99. If, for argument's sake, we resort to the definitions of 'drugs' as given in Section 3(a) and 3(b) of the Drugs and Cosmetics Act, 1940, even then the product manufactured by Shree Baidyanath i.e. Dant Manjans cannot be said to be a drug or medicine. Section 3(a) of the Drugs and Cosmetics Act, 1940 provides that:- "Ayurvedic or Unani drug includes all medicines intended for internal or external use for or in the diagnosis, treatment, mitigation or prevention of disease in human beings, mentioned in and processed and manufactured exclusively in accordance with the formulae described in the authoritative books of Ayurvedic systems of medicine, specified in the First Schedule." Admittedly, the Dant Manjans manufactured by Shree Baidyanath do not find mention in any of the authoritative books of Ayurvedic systems of medicine specified in the First Schedule. These Dant Manjans have not been manufactured in accordance with the formulae described in any of the authoritative books and, therefore, these Dant Manjans are not covered by the definition of Ayurvedic medicine as given in Section 3(a) of the said Act.

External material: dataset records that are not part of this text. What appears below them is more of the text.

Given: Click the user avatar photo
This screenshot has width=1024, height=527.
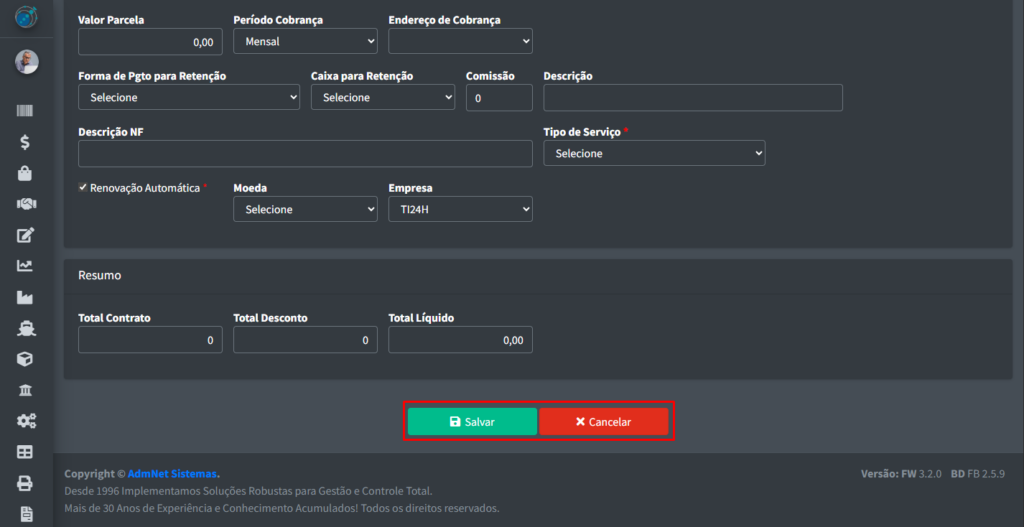Looking at the screenshot, I should [26, 62].
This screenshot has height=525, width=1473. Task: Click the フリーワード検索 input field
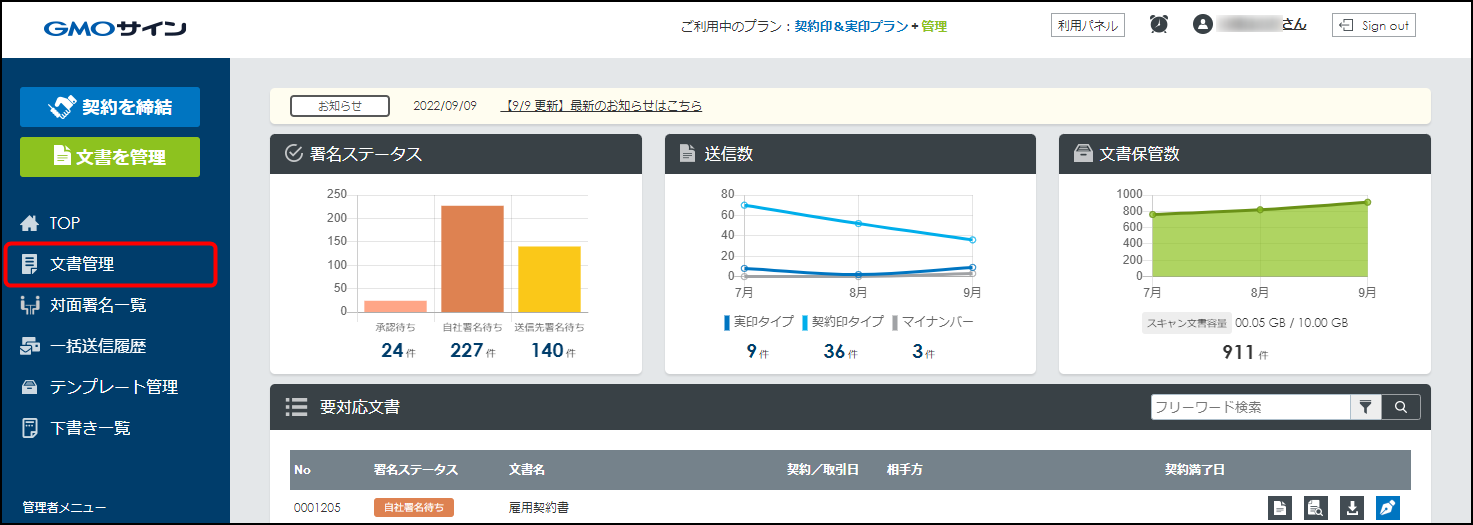click(x=1250, y=407)
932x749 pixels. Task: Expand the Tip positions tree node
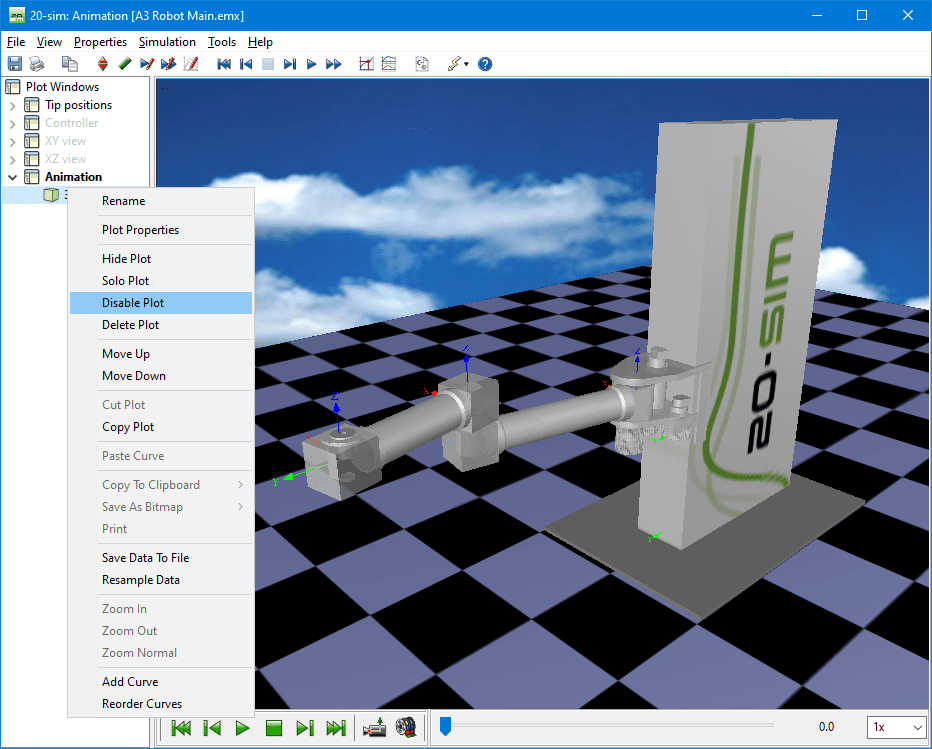click(x=12, y=105)
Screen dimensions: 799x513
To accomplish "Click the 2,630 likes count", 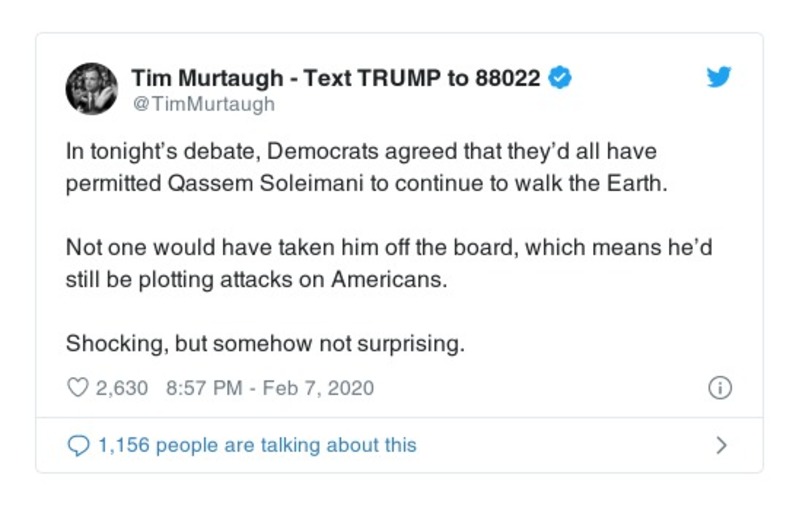I will click(x=121, y=388).
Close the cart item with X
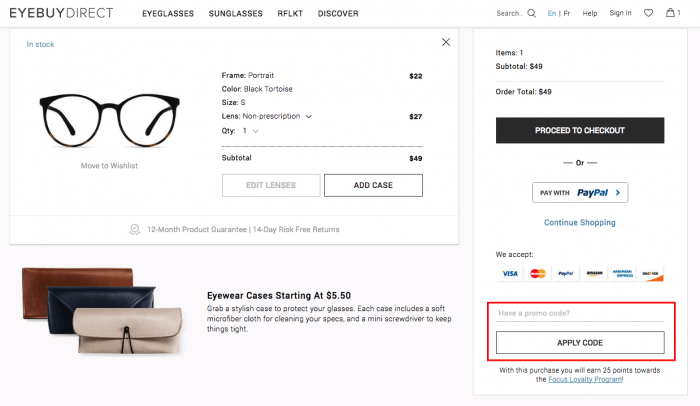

100. The mere fact that the ingredients used in the manufacture of these Dant Manjans find mention in these authoritative books of Ayurvedic systems of medicine specified in the First Schedule does not lead us to hold that the end product i.e. Dant Manjan is an Ayurvedic medicine as defined in this Sub-section. To be an Ayurvedic medicine under this Sub-section that product must be manufactured exclusively in accordance with the formulae described in the authoritative books of Ayurvedic systems of medicine specified in the First Schedule, but this is not the case here.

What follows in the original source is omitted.